Ducar lowered his light. “Sir,” he said. He knew who Lee was, even if he’d never met him directly. Still, he was surprised to see him. The last he’d heard, the fabled Captain Saito, commander of the UEF Atlas and war hero, was still in the process of being turned. But it looked like that process was now complete.
“Ducar,” Saito said. “Is that right?” He looked at Ducar with eyes clouded by a black, oily, moving substance.
“That’s right, sir.”
“We have orders, Ducar. You’re to follow me. Follow me, and we’ll find them.”
“Orders from whom?” Ducar asked. He was happy to go hunting for Clarissa, but he was skeptical of Saito. He’d never met him before, and he knew from personal experience that the turning process wasn’t always instant.
Saito unfastened the remaining buttons of his shirt, revealing the churning black liquid that had replaced most of his stomach. A face appeared and emerged from it. It was the Pale Man’s face, made from that oily onyx substance.
The Pale Man’s face gave the instructions. “Orders from me, Ducar. Follow Mr. Saito. He’s in charge now, until I recover. Follow his orders as you would mine, son.”
Though it was certainly odd for Ducar to take orders from a face protruding from a man’s belly, he obeyed. After all, it was the Pale Man who’d showed him the way.
“Understood,” Ducar said. He took one last look at Vesta. The only person he cared about had died painfully, slowly, and desperately. He wouldn’t forget. Ever.
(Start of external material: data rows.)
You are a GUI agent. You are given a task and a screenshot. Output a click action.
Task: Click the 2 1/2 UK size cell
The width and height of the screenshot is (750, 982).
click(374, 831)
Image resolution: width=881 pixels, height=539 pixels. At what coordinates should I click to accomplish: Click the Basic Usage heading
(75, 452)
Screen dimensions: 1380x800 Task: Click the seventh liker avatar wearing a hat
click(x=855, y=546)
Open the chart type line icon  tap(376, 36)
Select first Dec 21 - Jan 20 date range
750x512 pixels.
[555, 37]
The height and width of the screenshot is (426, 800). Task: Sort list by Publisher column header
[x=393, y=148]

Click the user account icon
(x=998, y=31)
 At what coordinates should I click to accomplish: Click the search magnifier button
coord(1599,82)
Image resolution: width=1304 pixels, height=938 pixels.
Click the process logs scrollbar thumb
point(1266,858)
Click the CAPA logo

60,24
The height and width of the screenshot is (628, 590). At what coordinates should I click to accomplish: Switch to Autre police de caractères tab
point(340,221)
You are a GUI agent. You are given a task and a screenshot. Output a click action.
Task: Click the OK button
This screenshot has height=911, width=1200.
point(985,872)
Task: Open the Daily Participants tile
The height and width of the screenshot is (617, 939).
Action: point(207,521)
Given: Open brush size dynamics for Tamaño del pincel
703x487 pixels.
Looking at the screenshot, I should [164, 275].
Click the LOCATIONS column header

Deep down, in the last vestige of light in him that was now extinguished and merely smoking, he felt bad for Clarissa for what he planned on doing to her when he found her.
Six
Battle Plans
Ben looked at the assembled survivors that Ada had saved—or that had saved each other, as Ada insisted. There were a priest, a couple of able-bodied men of fighting age, and an older woman looking after a couple of kids.
LeFay whistled softly to herself. “This is it, huh?”
Ada crossed her arms, looking annoyed. “This is it,” she said. “Good people.”